Many lipases are potent catalysts of stereoselective reactions and are therefore of interest for use in chemical synthesis. The crystal structures of lipases show a large variation in the shapes of their active site environments that may explain the large variation in substrate specificity of these enzymes. We have determined the three-dimensional structure of Candida antarctica lipase B (CALB) cocrystallized with the detergent Tween 80. In another crystal form, the structure of the enzyme in complex with a covalently bound phosphonate inhibitor has been determined. In both structures, the active site is exposed to the external solvent. The potential lid-forming helix alpha 5 in CALB is well-ordered in the Tween 80 structure and disordered in the inhibitor complex. The tetrahedral intermediates of two chiral substrates have been modeled on the basis of available structural and biochemical information. The results of this study provide a structural explanation for the high stereoselectivity of CALB toward many secondary alcohols.

ESTHER: Uppenberg_1994_J.Mol.Biol_235_790
PubMedSearch: Uppenberg 1994 J.Mol.Biol 235 790
PubMedID: 8289302
Gene_locus related to this paper: canar-LipB

Abstract

Lipase B from Candida antarctica has been crystallized in five different crystal forms. The space groups and cell dimensions have been determined by X-ray diffraction methods. Four of the crystal forms have been judged to be of good quality for further X-ray studies. The best crystals diffract to 1.7 Angstrom.

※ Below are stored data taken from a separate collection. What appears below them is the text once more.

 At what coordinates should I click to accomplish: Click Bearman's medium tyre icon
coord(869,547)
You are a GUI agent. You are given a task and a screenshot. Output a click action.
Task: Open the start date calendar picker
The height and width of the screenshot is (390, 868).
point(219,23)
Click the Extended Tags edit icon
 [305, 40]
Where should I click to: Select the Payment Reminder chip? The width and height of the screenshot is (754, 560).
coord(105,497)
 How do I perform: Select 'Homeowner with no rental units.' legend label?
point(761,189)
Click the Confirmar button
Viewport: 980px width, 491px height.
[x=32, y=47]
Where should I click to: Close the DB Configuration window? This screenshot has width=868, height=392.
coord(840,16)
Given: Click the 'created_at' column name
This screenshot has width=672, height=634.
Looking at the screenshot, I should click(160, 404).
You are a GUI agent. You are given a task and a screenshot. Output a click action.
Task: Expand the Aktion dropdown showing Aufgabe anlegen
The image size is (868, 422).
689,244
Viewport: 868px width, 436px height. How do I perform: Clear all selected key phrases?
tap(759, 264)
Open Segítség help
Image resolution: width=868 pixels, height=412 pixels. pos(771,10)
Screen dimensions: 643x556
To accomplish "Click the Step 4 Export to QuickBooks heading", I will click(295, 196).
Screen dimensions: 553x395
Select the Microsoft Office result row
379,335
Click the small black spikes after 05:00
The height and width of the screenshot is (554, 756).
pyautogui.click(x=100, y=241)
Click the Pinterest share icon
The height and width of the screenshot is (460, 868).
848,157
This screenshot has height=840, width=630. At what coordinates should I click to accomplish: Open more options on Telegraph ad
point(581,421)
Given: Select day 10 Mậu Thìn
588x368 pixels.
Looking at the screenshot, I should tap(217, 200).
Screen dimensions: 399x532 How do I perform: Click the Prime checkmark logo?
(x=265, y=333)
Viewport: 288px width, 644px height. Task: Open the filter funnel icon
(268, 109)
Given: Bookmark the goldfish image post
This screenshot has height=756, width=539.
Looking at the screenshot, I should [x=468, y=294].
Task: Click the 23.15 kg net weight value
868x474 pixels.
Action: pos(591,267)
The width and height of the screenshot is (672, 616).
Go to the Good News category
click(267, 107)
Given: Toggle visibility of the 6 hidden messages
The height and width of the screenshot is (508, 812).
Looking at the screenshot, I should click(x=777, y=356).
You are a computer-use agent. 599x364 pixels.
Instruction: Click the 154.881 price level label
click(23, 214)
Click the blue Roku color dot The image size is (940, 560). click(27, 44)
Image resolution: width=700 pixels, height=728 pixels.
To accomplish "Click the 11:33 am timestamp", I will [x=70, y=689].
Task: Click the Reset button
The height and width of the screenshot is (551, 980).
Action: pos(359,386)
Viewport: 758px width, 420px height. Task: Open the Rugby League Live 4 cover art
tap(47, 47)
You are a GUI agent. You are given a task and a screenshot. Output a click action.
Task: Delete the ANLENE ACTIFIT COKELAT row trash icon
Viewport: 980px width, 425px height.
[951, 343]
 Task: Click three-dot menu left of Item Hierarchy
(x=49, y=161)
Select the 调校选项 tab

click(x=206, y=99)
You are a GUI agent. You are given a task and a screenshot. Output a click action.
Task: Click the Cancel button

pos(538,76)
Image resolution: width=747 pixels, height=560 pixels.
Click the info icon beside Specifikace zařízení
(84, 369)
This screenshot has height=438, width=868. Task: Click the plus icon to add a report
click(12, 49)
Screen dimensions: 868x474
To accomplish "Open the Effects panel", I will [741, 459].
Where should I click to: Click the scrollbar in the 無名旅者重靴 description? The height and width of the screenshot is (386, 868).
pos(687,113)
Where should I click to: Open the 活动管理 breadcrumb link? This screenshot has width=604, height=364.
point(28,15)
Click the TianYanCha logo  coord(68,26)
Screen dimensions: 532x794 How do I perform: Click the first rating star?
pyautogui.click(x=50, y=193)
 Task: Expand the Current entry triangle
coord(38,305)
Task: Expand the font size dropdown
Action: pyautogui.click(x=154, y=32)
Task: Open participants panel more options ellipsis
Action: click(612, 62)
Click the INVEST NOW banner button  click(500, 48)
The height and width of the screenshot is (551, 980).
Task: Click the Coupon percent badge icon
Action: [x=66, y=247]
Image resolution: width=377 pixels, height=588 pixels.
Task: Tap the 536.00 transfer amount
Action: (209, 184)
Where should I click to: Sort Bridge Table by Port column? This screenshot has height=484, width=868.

ESTHER: Uppenberg_1994_Structure_2_293
PubMedSearch: Uppenberg 1994 Structure 2 293
PubMedID: 8087556
Gene_locus related to this paper: canar-LipB

Abstract

BACKGROUND: Lipases constitute a family of enzymes that hydrolyze triglycerides. They occur in many organisms and display a wide variety of substrate specificities. In recent years, much progress has been made towards explaining the mechanism of these enzymes and their ability to hydrolyze their substrates at an oil-water interface.
RESULTS: We have determined the DNA and amino acid sequences for lipase B from the yeast Candida antarctica. The primary sequence has no significant homology to any other known lipase and deviates from the consensus sequence around the active site serine that is found in other lipases. We have determined the crystal structure of this enzyme using multiple isomorphous replacement methods for two crystal forms. Models for the orthorhombic and monoclinic crystal forms of the enzyme have been refined to 1.55 A and 2.1 A resolution, respectively. Lipase B is an alpha/beta type protein that has many features in common with previously determined lipase structures and other related enzymes. In the monoclinic crystal form, lipid-like molecules, most likely beta-octyl glucoside, can be seen close to the active site. The behaviour of these lipid molecules in the crystal structure has been studied at different pH values. CONCLUSION: The structure of Candida antarctica lipase B shows that the enzyme has a Ser-His-Asp catalytic triad in its active site. The structure appears to be in an 'open' conformation with a rather restricted entrance to the active site. We believe that this accounts for the substrate specificity and high degree of stereospecificity of this lipase.